Thank goodness is right. I’d gone back and forth about
using real champagne. But Monk isn’t much of a drinker—or a celebrator. “You came just in time for our grand opening,” I said. “Really more of a soft opening, since no one else is here.”
“I’m not staying long,” said Monk to our guest. “You can drive me home.”
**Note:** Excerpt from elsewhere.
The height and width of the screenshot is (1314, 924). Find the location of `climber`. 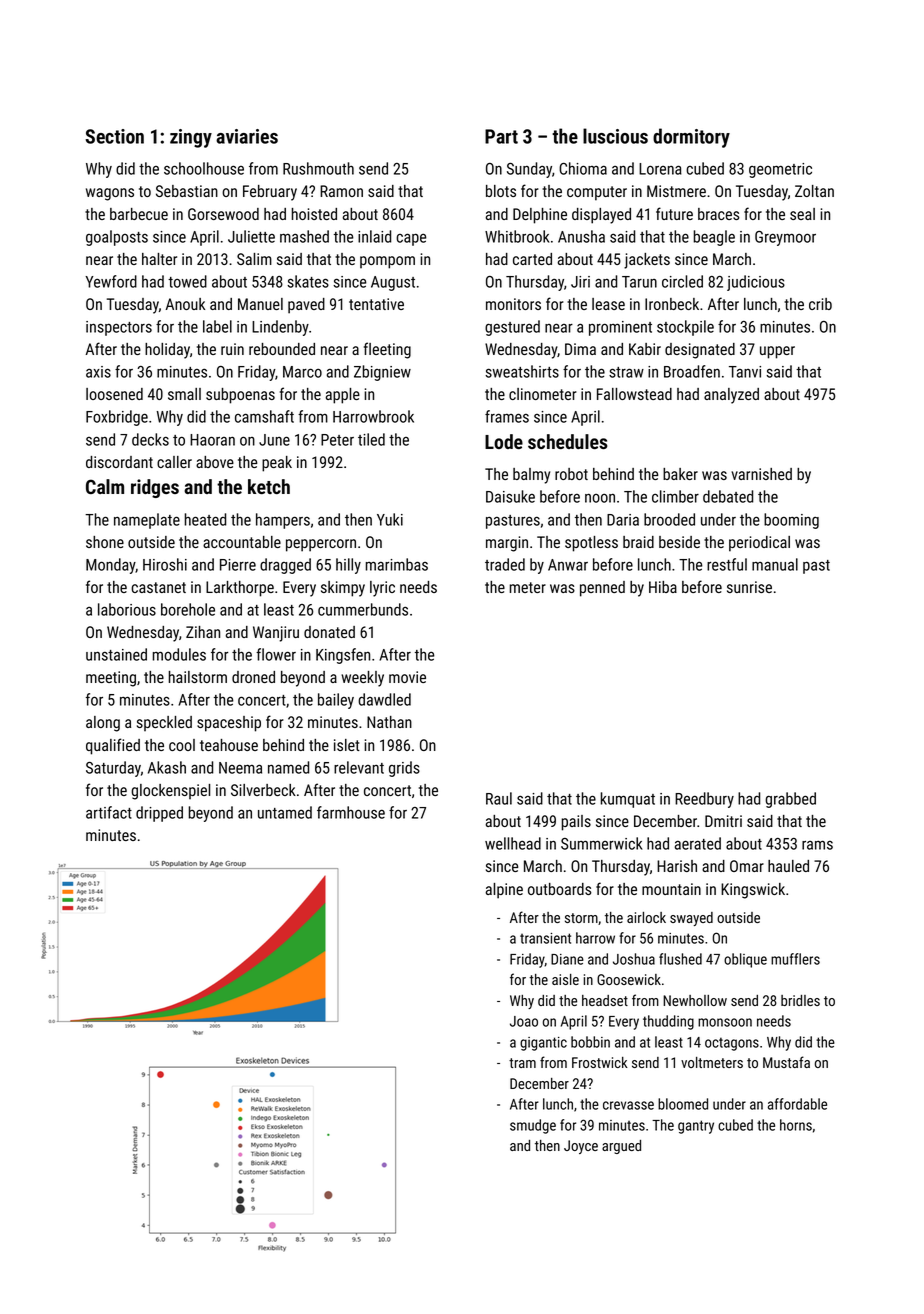

climber is located at coordinates (675, 496).
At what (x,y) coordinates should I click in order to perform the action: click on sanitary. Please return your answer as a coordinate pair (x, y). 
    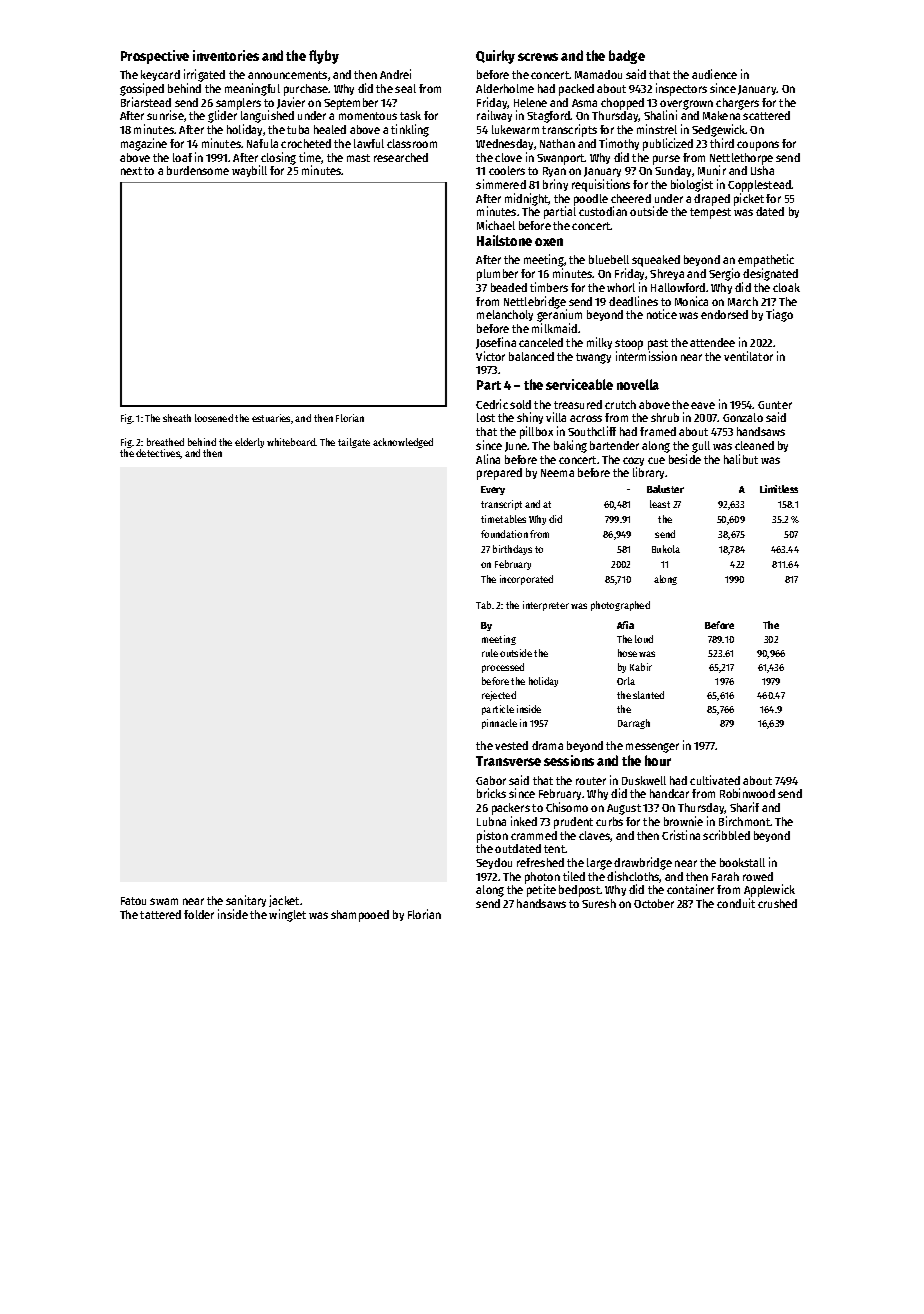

Daniela ignored him. “I didn’t come to check up on you, Natalie. I read about your new business in the
Pennysaver
and I wanted to see for myself.”
“You pick up the
Pennysaver
?” I asked.
“Heavens no. But my gardener does. So . . .” I made way for her in the doorway and Daniela stepped inside. “It seems you’re the real deal after all.” She nodded in approval. “You never know. People will have a nice business card or a brochure. Then you show up and they’re running it out of their garage or some such.”
“My living room,” Monk corrected her.
She continued to ignore him, which was fine. “You’re officially open for business, then?”
“Yes,” I lied. I was actually planning a grand opening in a week or two—with Evites and a new Facebook page and maybe balloons. This was better. “Is there something we can help you with?”
“I hope so. A client of mine has been arrested for capital murder. A very sweet man, if that doesn’t sound too odd. He was apprehended by the highway patrol, who found him dragging a dead man, a drug dealer, into a vacant lot at two in the morning. The victim had been shot in the head. There was no weapon found. There was, however, a shovel at my client’s feet, which doesn’t help our case.”
Interesting. “What does your client say happened?” I asked.
“That’s the problem, dear. He won’t say anything. He’s clammed up, to use the vernacular. The man is ready to be convicted without saying a word in his defense. It’s hopeless.”
“Nothing is hopeless,” said Monk. “Except my love life. That’s hopeless.”